__抜粋本文__:
カズナリマン

ハウス・ジャック・ビルトのカズナリマンのレビュー・感想・評価

ハウス・ジャック・ビルト(2018年製作の映画)
4.1
おかえり!ラースが胸糞コメディに帰って来た!

久々に全力で笑いを取りにくるラース・フォン・トリアー監督作品!胸糞スリラーとしてもアリですが、これはもはや社会派コメディとして楽しんじゃうのがヨシ!

不器用なシリアルキラー、ジャックが次々繰り出す鬼畜ギャグに爆笑につぐ爆笑!自分は大いに楽しめました!

○一応ストーリー
1970年代、ワシントン州。建築家を夢見るハンサムな独身の技師ジャック(マット・ディロン)は、ある出来事をきっかけに、アートを創作するかのように殺人を繰り返すように…

映画はひたすら、建築家になりたい「劣等感の塊」のようなジャックによりそい、暴走していく彼のシリアルキラー行為を描いていきます。

ひょんなことからスタートした彼の行為は最初はつたなく、運に救われながら、やがてエスカレート。ゲームのように行為を楽しみだすジャックの異常性をトンマに描くことにより、怒りの爆笑コメディ・デスロードを疾走していきます。

しかし、この疾走についてこれないと…

「…こんなの何が面白いの?」
「監督が夢見た鬼畜行為を映像化したかっただけでは?」
「世間の気持ちを逆なでしたいだけでしょ?」

ってシラけた感想になっちゃう可能性も。

でも本当、それってもったいない!だって本作はコメディ映画の最「鬼畜」端に位置する、鬼畜コメディ・ユニバースの北極星的な輝きをもってる作品!!

潔癖症ギャグとか、道路の跡ギャグとか、写真のポーズギャグとか、家族ギャグとか、チャッキーギャグとか、お財布ギャグとか、もーー忘れられない爆笑シーンがとにかくたまらん、傑作コメディなんですから。

自分がなぜこうも「ラースはコメディ作家として超優秀」感を出すかと言うと、自分にとってのラース・フォン・トリアー監督の代表作は「ダンサー・イン・ザ・ダーク」や「奇跡の海」や「ドッグヴィル」ではなく、「キングダム」。

__実施する作業__:
(a) 本文によると、ジャックは何になることを夢見ている技師ですか。
(b) 本文の「ひょんなことからスタートした」から始まり「かくたまらん、傑作コメディなんですから。」に至るまでの部分を、「ジャック」を「主人公」に置き換えたうえで記してください。
次に示すレコードは、上記の本文とは別の資料です。

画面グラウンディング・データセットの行
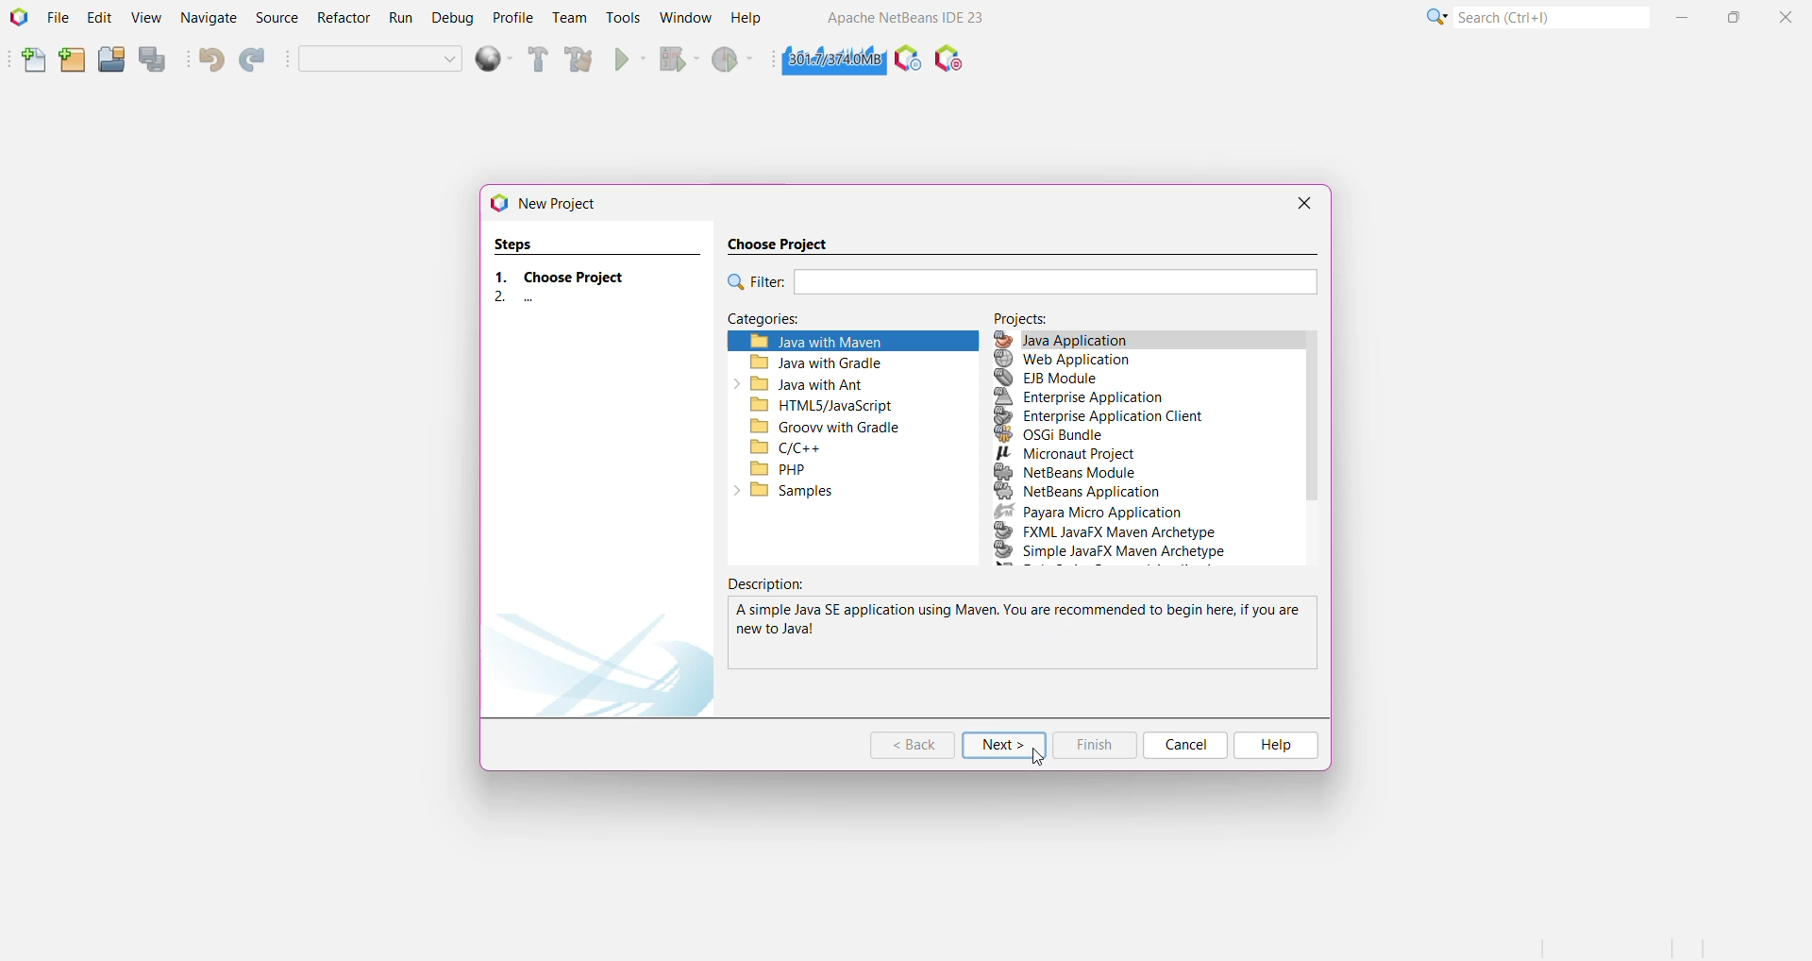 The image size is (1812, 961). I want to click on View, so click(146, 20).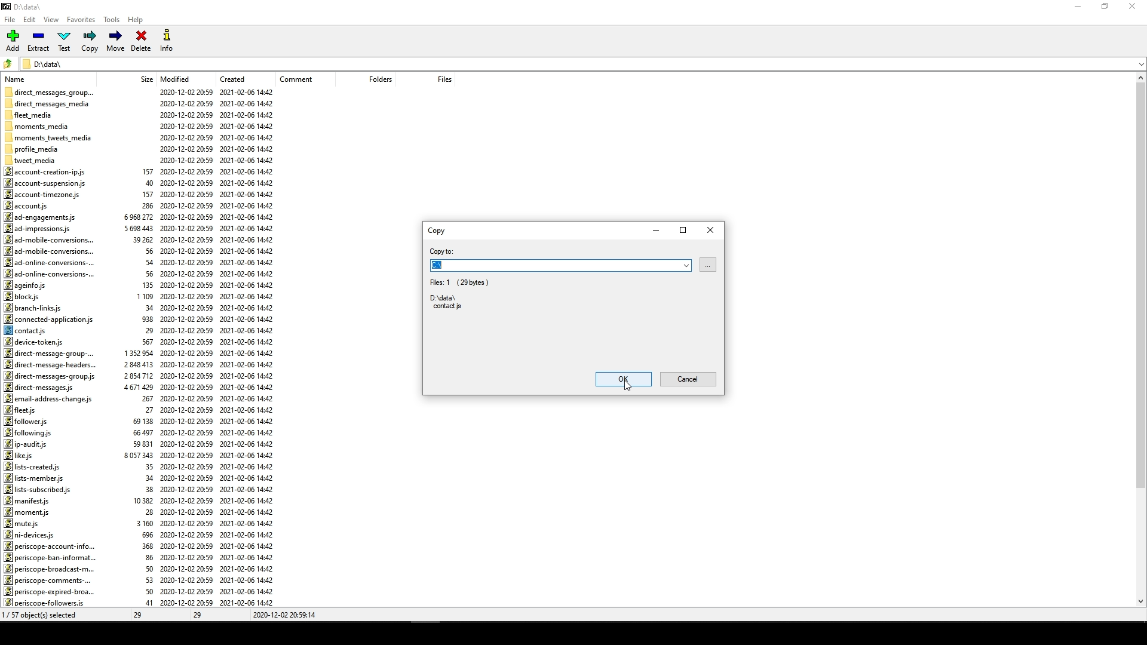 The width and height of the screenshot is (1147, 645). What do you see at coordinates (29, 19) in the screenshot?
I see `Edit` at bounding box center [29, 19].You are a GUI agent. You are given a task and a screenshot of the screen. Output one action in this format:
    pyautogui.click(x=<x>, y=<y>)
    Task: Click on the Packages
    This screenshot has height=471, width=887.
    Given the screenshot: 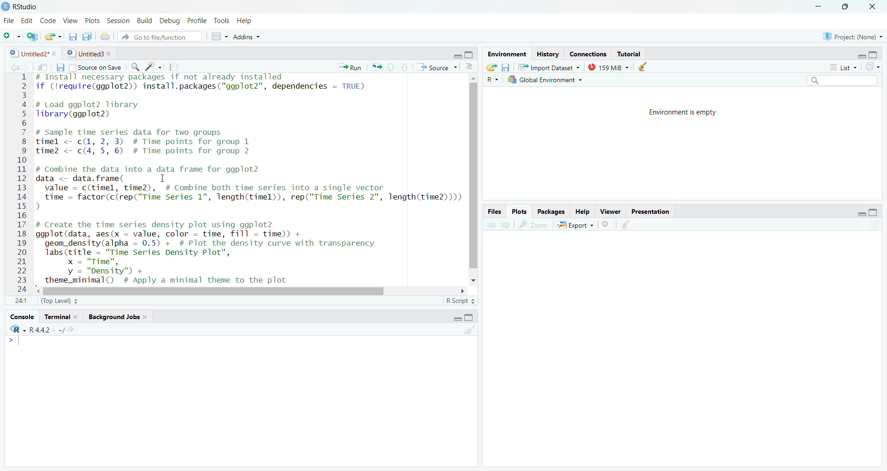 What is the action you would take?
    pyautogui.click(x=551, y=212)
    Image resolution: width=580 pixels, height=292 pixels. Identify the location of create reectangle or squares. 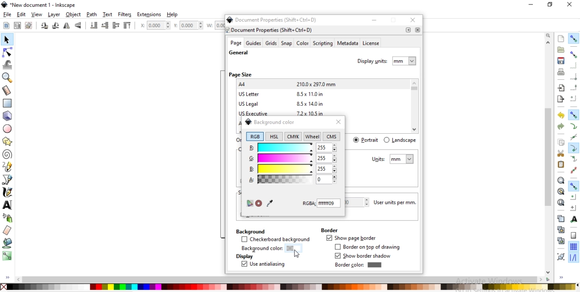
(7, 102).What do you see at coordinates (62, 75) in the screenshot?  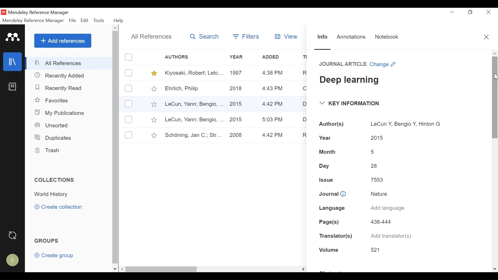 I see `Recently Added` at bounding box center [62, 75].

__回答__:
(a) 建築家です。

(b)
ひょんなことからスタートした彼の行為は最初はつたなく、運に救われながら、やがてエスカレート。ゲームのように行為を楽しみだす主人公の異常性をトンマに描くことにより、怒りの爆笑コメディ・デスロードを疾走していきます。

しかし、この疾走についてこれないと…

「…こんなの何が面白いの?」
「監督が夢見た鬼畜行為を映像化したかっただけでは?」
「世間の気持ちを逆なでしたいだけでしょ?」

ってシラけた感想になっちゃう可能性も。

でも本当、それってもったいない!だって本作はコメディ映画の最「鬼畜」端に位置する、鬼畜コメディ・ユニバースの北極星的な輝きをもってる作品!!

潔癖症ギャグとか、道路の跡ギャグとか、写真のポーズギャグとか、家族ギャグとか、チャッキーギャグとか、お財布ギャグとか、もーー忘れられない爆笑シーンがとにかくたまらん、傑作コメディなんですから。